| WHAT THE TASK REQUIRES |
Exactly the lines from the one containing "How do I perform: Check" through the end of the listing below are required, restated word for word and without pictures.

| DATA PROVIDED |
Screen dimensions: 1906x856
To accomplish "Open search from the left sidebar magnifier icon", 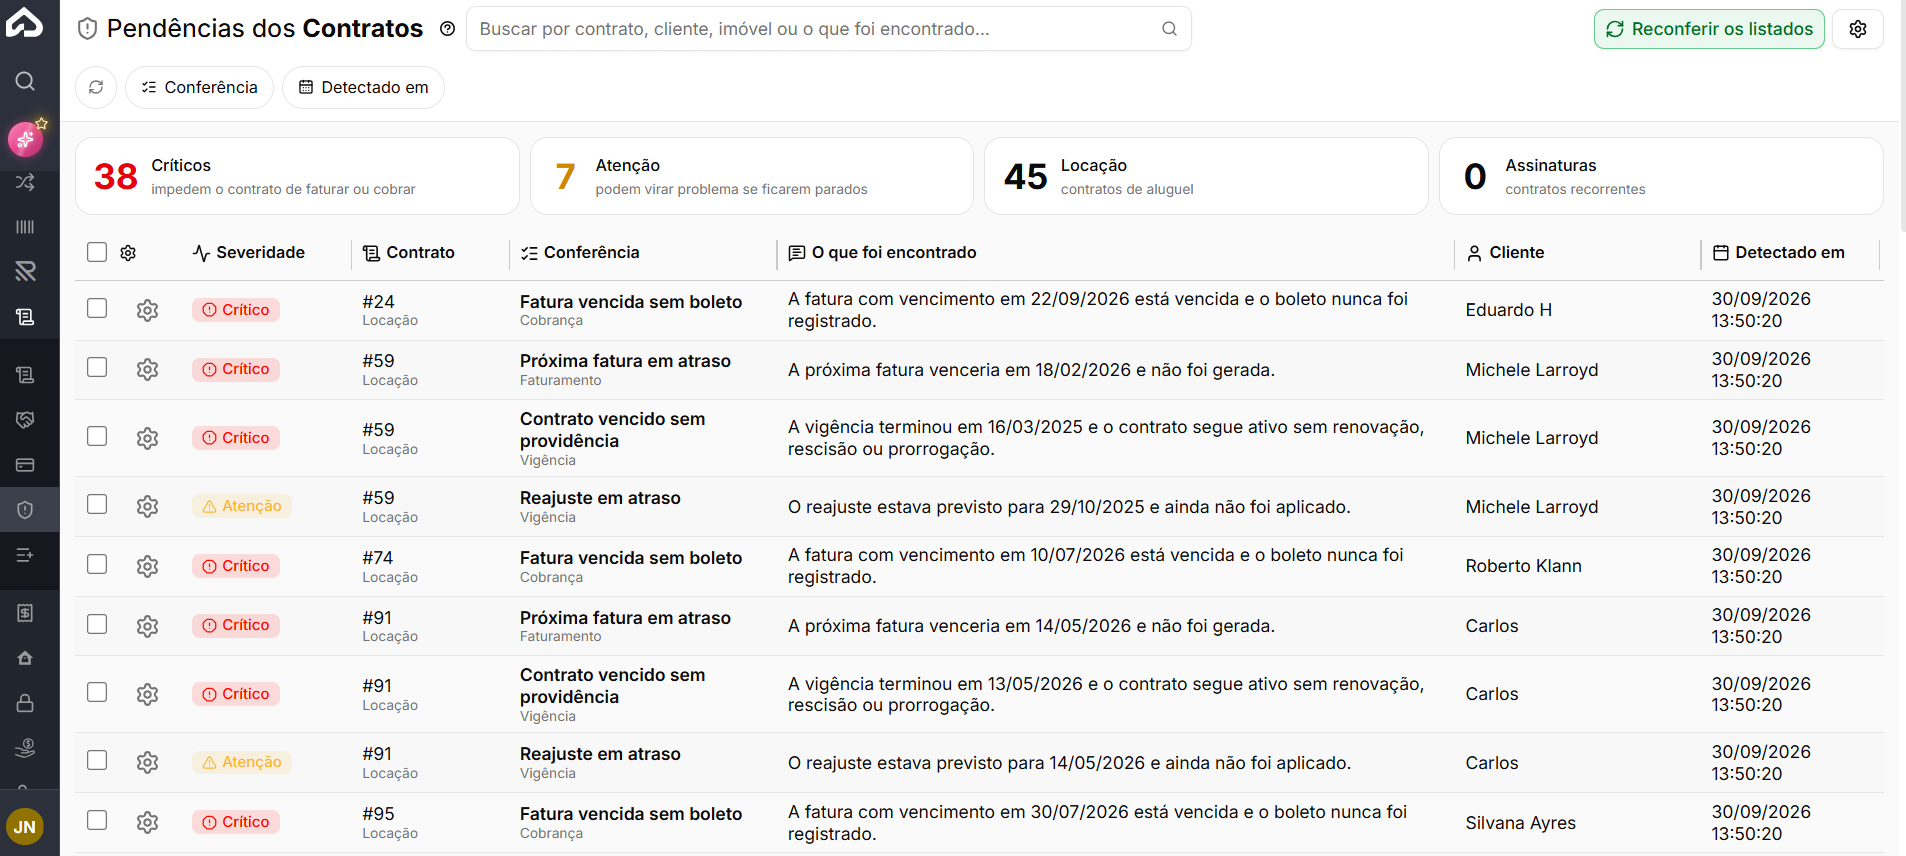I will point(25,81).
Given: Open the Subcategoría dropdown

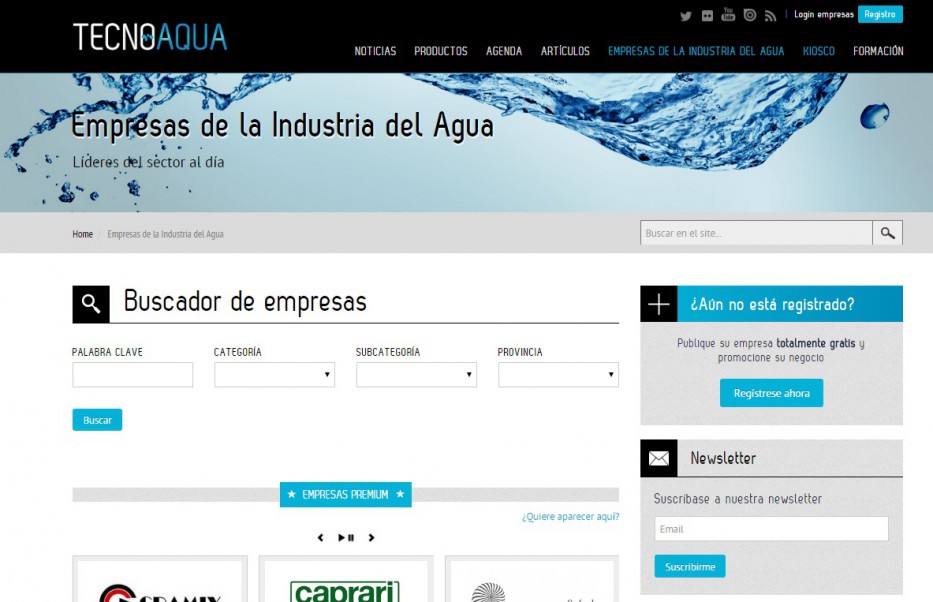Looking at the screenshot, I should [416, 375].
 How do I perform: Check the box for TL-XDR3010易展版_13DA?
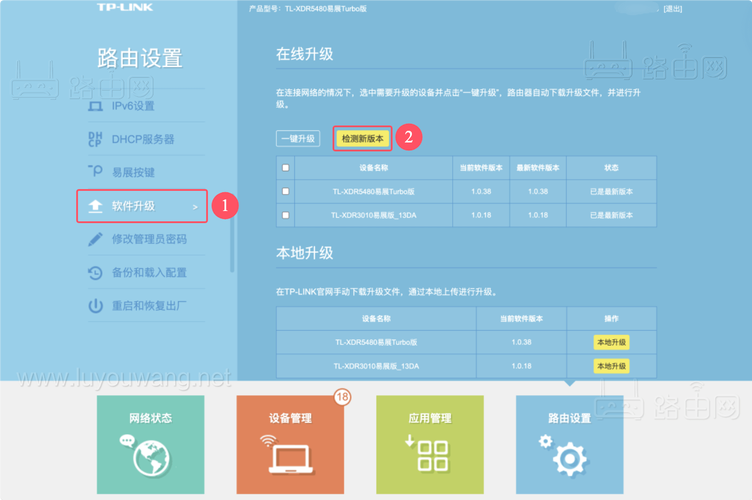pos(286,215)
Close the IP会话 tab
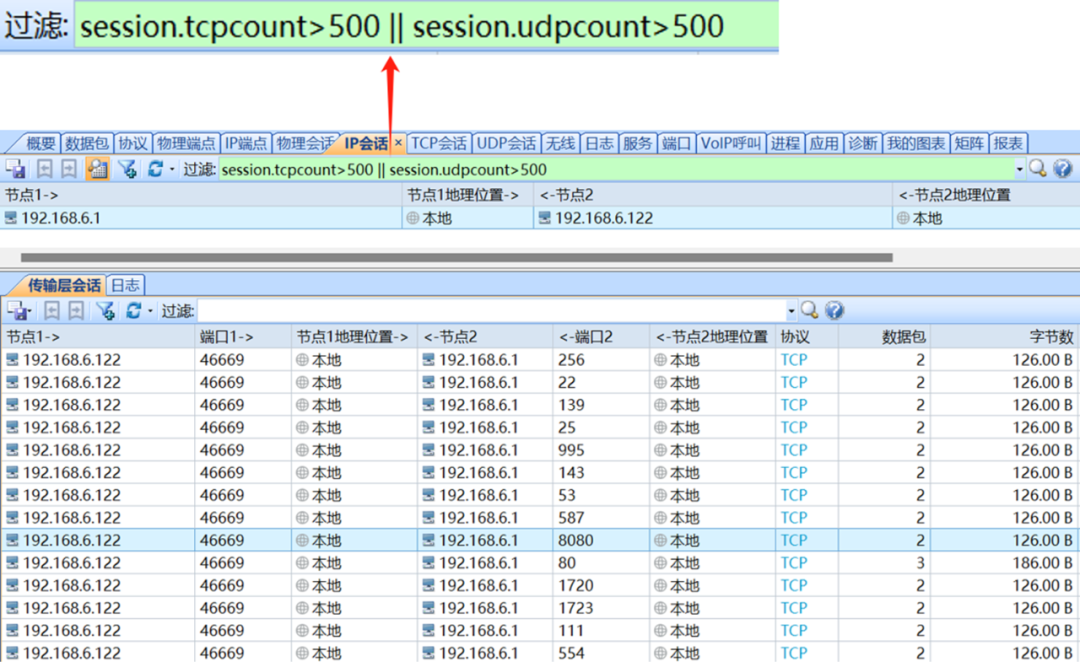 (x=398, y=143)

| THE ANSWER |
 How do I perform: Check the box for TL-XDR3010易展版_13DA?
pos(286,215)
Close the IP会话 tab
 (x=398, y=143)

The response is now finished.